So Busiek's got himself a great little comic going here, one with a devoted following, critical respect, and financial success.

And, mystifyingly, he's flushing it down the toilet.

Well, mostly. It does need to be said that Astro City lay fallow for years due partly to Busiek's health problems. But the momentum seemed to resume pretty effectively where it left off when the book returned with "Local Heroes". And yet, no sooner had Busiek gotten our attention again then the book was once again hit with delays. And this is particularly frustrating for a couple of reasons.

One is that, when Astro City first launched, it was meant to have a constantly-revolving art team, but all the artists dropped out except for Brent Anderson, who has ever since been the sole artist on the book (aside from Alex Ross on covers and character designs). One problem: Mr. Anderson is...well, he's not really very good. Serviceable, sure, and with a satisfying level of detail, but his characters often appear to be melting or spastic, and the character designs he comes up without Ross's help are incredibly bland. Marc Singer (who wants you to know that he's not the Beastmaster) summarizes it nicely: if the art is what's causing the delays, then it's simply not worth it. Getting a new artist or new artists might not just help the book be on time, it would likely improve the book, period.

The other problem is that, since 2007, Astro City has been retelling an epic, 16-issue story whose events span the 70s and 80s: that would be the titular Dark Age. The problem here is that Busiek has mentioned that events in Astro City happen in "real time"--so all these months spent on the 70s are months in which the "regular" cast of Astro City (inasmuch as there is one) is aging and having adventures which we just aren't privy to. Busiek's mentioned that we are going to get a story about Astra Furst, scion of the First Family, going to college...this being the same character who was ten years old back in the third issue of the regular series. A series which hasn't broken 50 issues in the nearly 15 years it's been around.

So you see what I'm saying.

Of course, all this could be forgiven if The Dark Age really kicked ass, but...well, if you've read Mr. Singer's post above, you probably get a sense that it doesn't. I don't agree with Singer entirely, but it's hard to ignore most of his points, especially the fact that this storyline seems built around a lot of crazy happenings that we simply don't get enough time to explore, and the fact that there's an incredibly interesting parallel between the politics and the pop culture of the 70s, as viewed through the comics, which are summarily shoved aside so that we can have more of the story of Charles and Royal Williams.
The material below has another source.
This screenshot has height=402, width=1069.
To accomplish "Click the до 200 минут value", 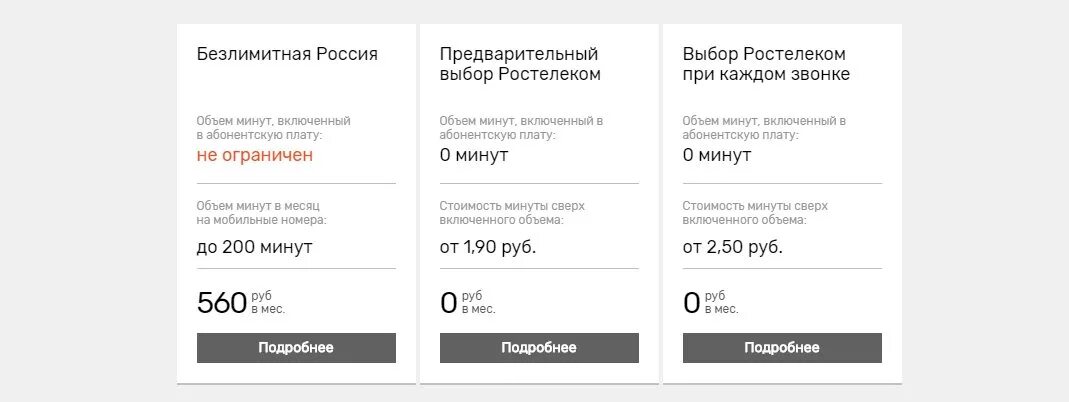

Ah, Charles and Royal. They're the protagonists of The Dark Age, a pair of brothers, the former a cop, the latter a criminal, who have spent years searching for the man who killed their father. This story is meant to recall a 70s-era crime epic, somewhat in the Martin Scorsese mode, but set in a superhero universe. The fact that, so far, it hasn't been anywhere near as awesome as that summary suggests is one of the key reasons myself and a lot of fans are getting frustrated with the story's lethargic pacing. If the 8 issues so far had come out over the course of year or a year and a half, it would all be a lot more digestible; the narrative threads would be easier to follow, too.
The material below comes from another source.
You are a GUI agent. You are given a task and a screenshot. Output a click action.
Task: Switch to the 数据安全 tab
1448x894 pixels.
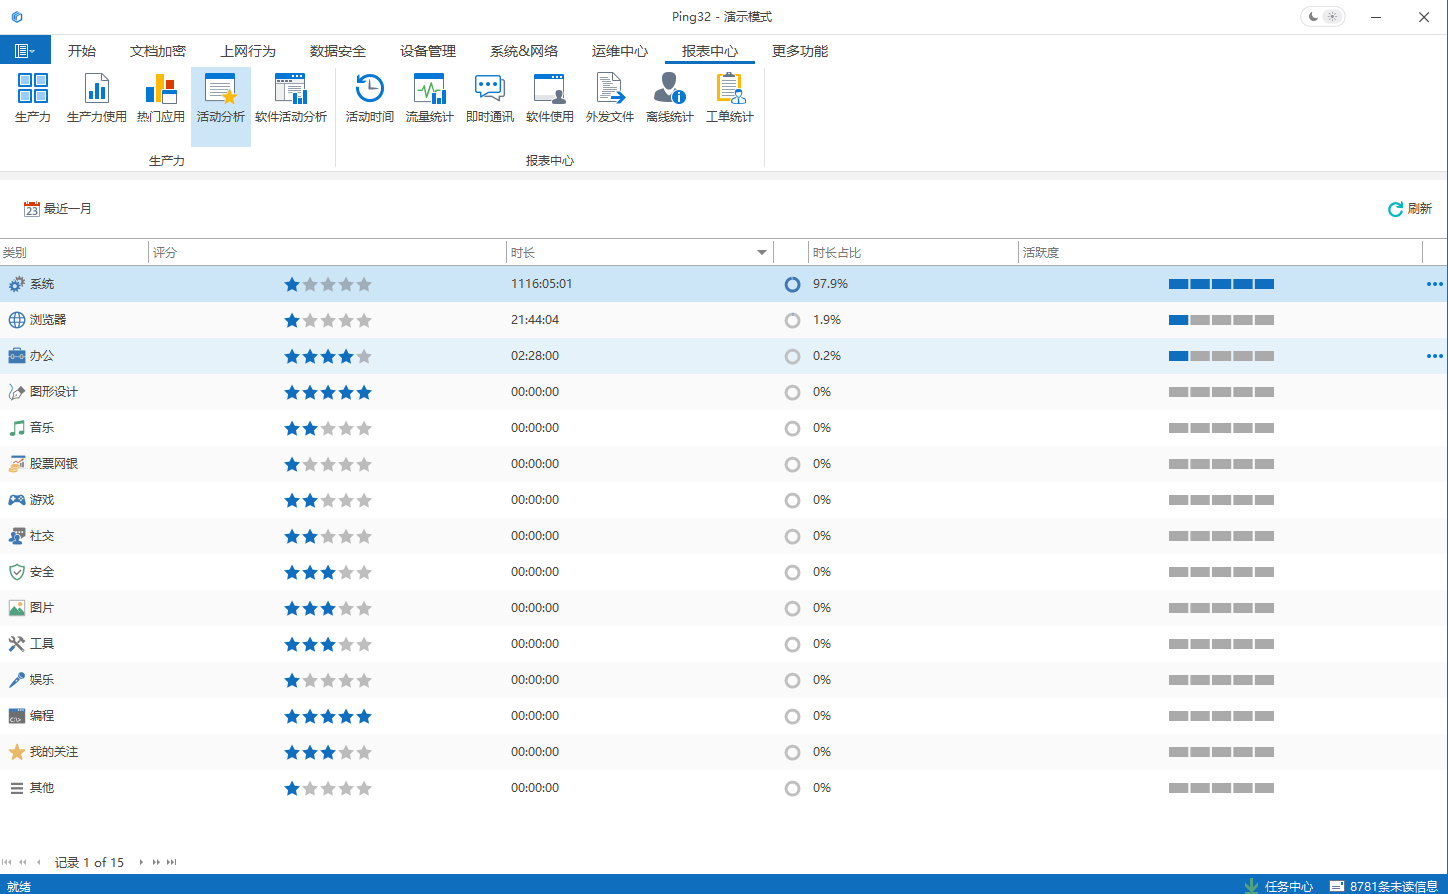pyautogui.click(x=337, y=51)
Which is why, after nine paragraphs of kvetching, I'm going to give a tentative thumbs up to this latest issue. And for a very simple reason: the plot has finally kicked into gear. Royal has gone undercover at a training facility for Pyramid, the Astro City equivalent of HYDRA, and is gleaning the information to bring them closer to their nemesis (along with a few hints of larger plot threads which, as always, will probably pay off in the final pages of issue 4). The base is raided by E.A.G.L.E. (a mashup of S.H.I.E.L.D. and various other superhero-oriented government agencies) which, in an amusing twist, we find has also been infiltrated by Charles. So now the Williams brothers have gone beyond being on opposite sides of the law; they've crossed over into the world of the capes and cowls, if only peripherally (as redshirts, you might say). On the one hand, this has the potential to distance them from us, becoming less real people and more part of the comic book landscape. But for now, it's a welcome acceleration of the story. Ironic that a series that focuses on the little people gains traction and interest by nudging them more towards superhero-dom.
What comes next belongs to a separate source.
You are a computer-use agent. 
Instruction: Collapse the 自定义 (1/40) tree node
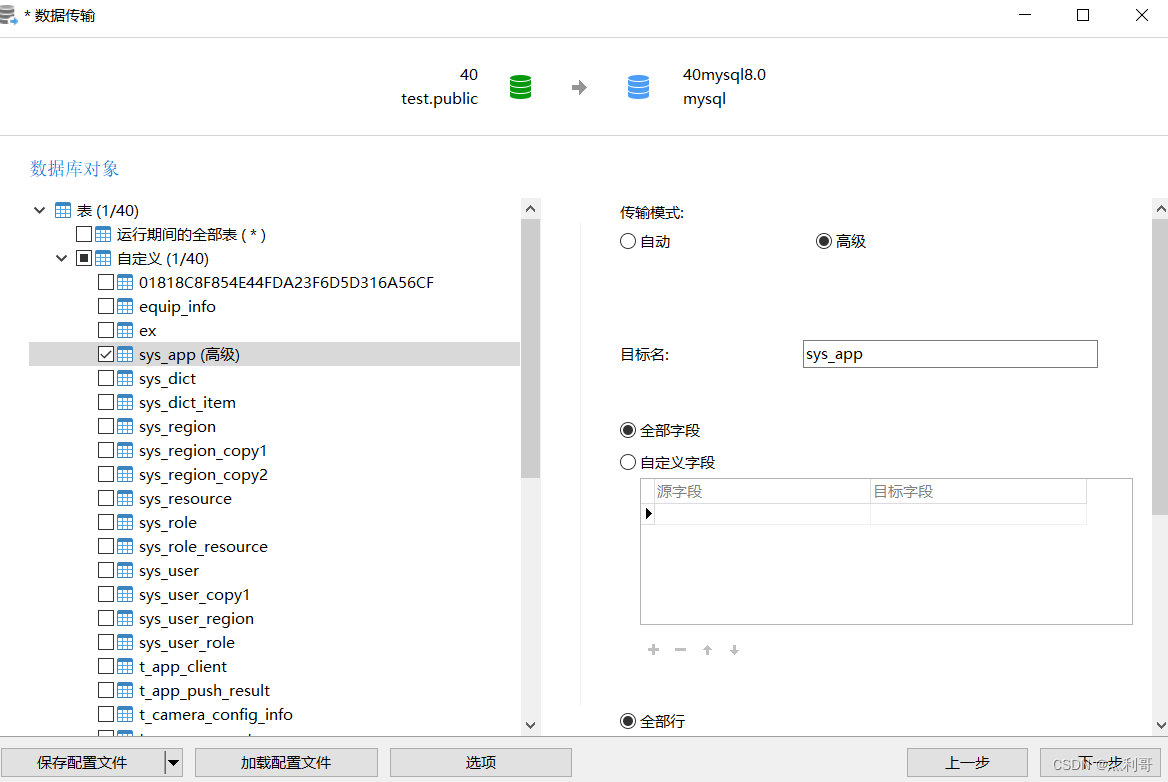(x=61, y=257)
Busiek also claims that the book is going to be moving forward on a consistent schedule from here on out. Yeah...let's just see how THAT works out...

Sunday, May 24, 2009

And Sometimes I Even Finish My Strips Before Posting!

Of course, as some famous painter or another said, "A work of art is never finished, only abandoned," and I certainly could tweak these strips forever without being satisfied.

Nevertheless, I'm going back and tweaking the past weeks' worth of Lemuria strips so as to trim the white space. This allows me to keep the strips the same size whilst "zooming in" on them a little to make the details clearer. I wasn't happy with the text, in particular.

More blogging to come this week. I know you're on tenterhooks.

Monday, May 11, 2009

And Then There Was the Time I Failed to Recognize Oprah.

And now, a true story from TCAF, the Toronto Comics Arts Festival:

Early Sunday, the Toronto Reference Library. A cold wind blows.

Volunteers like myself are trickling in through the side door. Other potential patrons have noticed this and followed us, but the library isn't open yet, so the security guards are busily preventing non-volunteers from entering. Unfortunately, a lot of the exhibitors left their passes inside, so some of them are getting held up at the door. I notice a tall Asian guy getting stopped. I am fairly certain this is Jason Shiga, who obviously belongs inside.

I tell the grumpy security guard, "No, that guy's OK. He's one of the exhibitors." Turning to the guy, I say, "You're Jason Shiga, right?"

"No," he says, "I'm Brian Lee O'Malley."

At which point my head implodes from pure suck.

Bad enough I didn't recognize the guy on his own, since he's probably the biggest guest of the TCAF. He's only the author of this obscure, little-regarded work. But I was managing his table the day before, so I can't claim I didn't get a good look at him. Plus, you know, I apparently believe that ALL ASIAN CARTOONISTS LOOK ALIKE.

I am dumb.

But I apologized to him profusely afterwards, and he didn't seem angry about it. I got off lightly with a few roundhouse kicks and being thrown into the sun. My face got sooty.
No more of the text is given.